- Directions for this task: Copy only the lines of the records below, starting with the line that contains "Image resolution: width=1024, height=2142." and ending with the line that contains "[Twitter Basic Square] (792, 2030)", both included.

- Extracted information:
:::

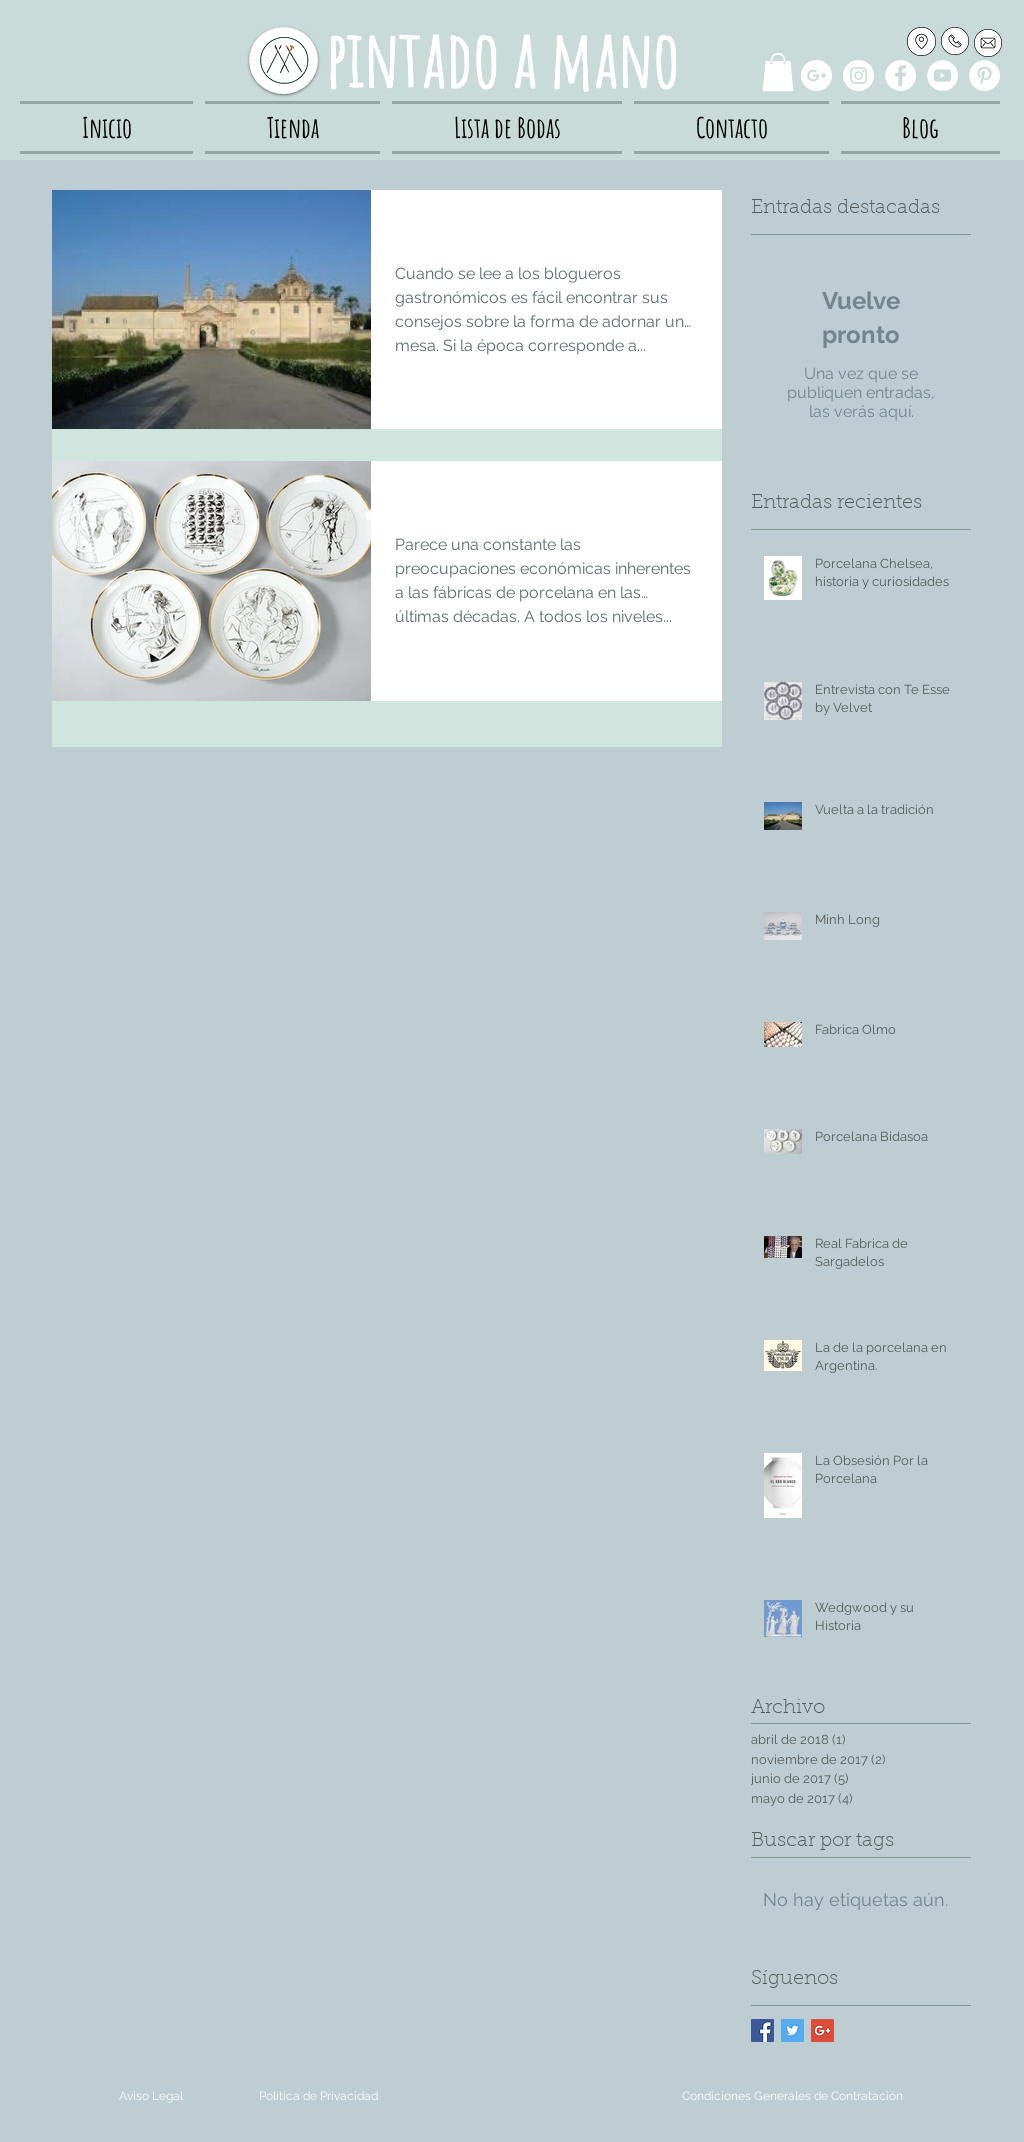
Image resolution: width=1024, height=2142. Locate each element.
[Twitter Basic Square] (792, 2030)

:::

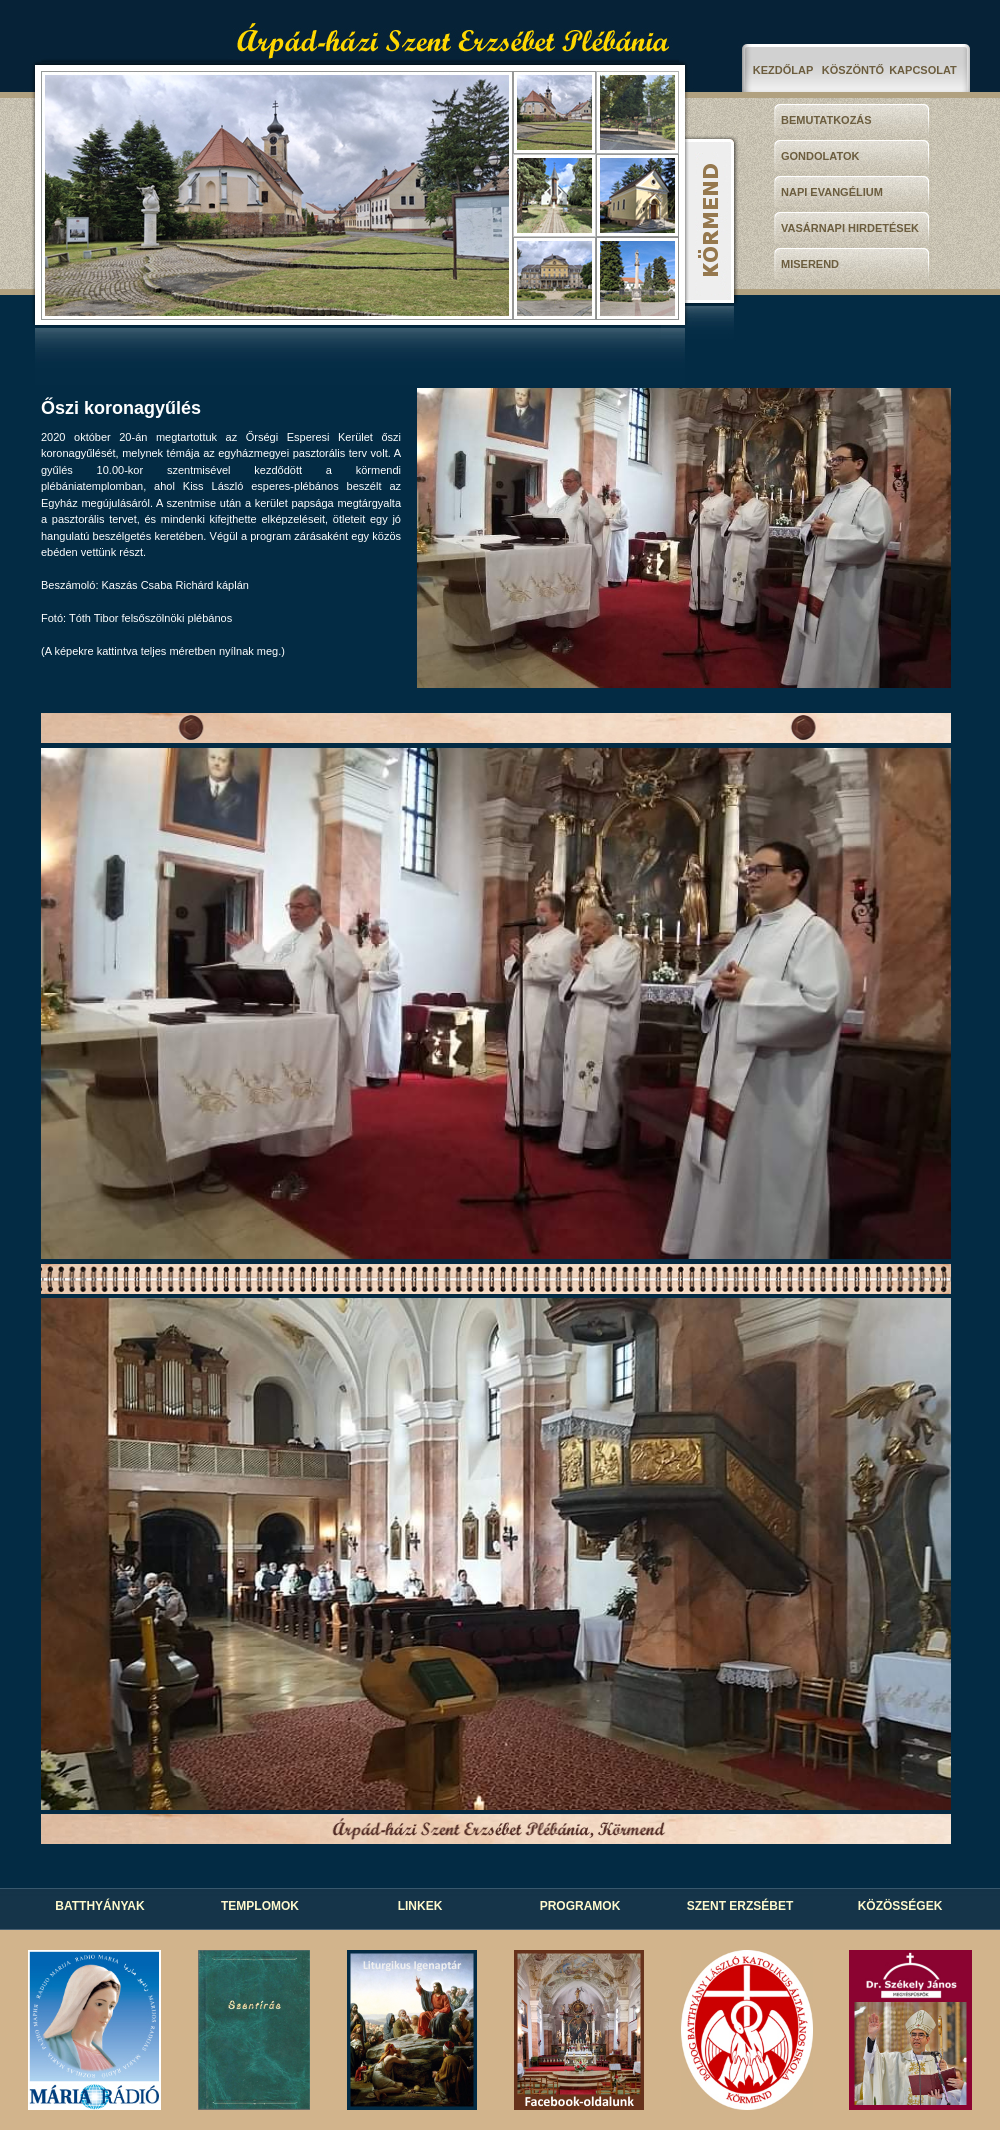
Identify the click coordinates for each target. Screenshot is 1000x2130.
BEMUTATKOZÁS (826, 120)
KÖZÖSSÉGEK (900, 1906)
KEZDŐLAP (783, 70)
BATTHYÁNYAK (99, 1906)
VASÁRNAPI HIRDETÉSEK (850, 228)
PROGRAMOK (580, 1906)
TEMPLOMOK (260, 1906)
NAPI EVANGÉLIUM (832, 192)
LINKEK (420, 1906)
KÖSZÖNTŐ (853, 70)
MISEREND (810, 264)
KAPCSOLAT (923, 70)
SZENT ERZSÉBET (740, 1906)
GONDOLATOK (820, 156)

:::

- Expected output:
Image resolution: width=1024, height=2142. Locate each element.
[Twitter Basic Square] (792, 2030)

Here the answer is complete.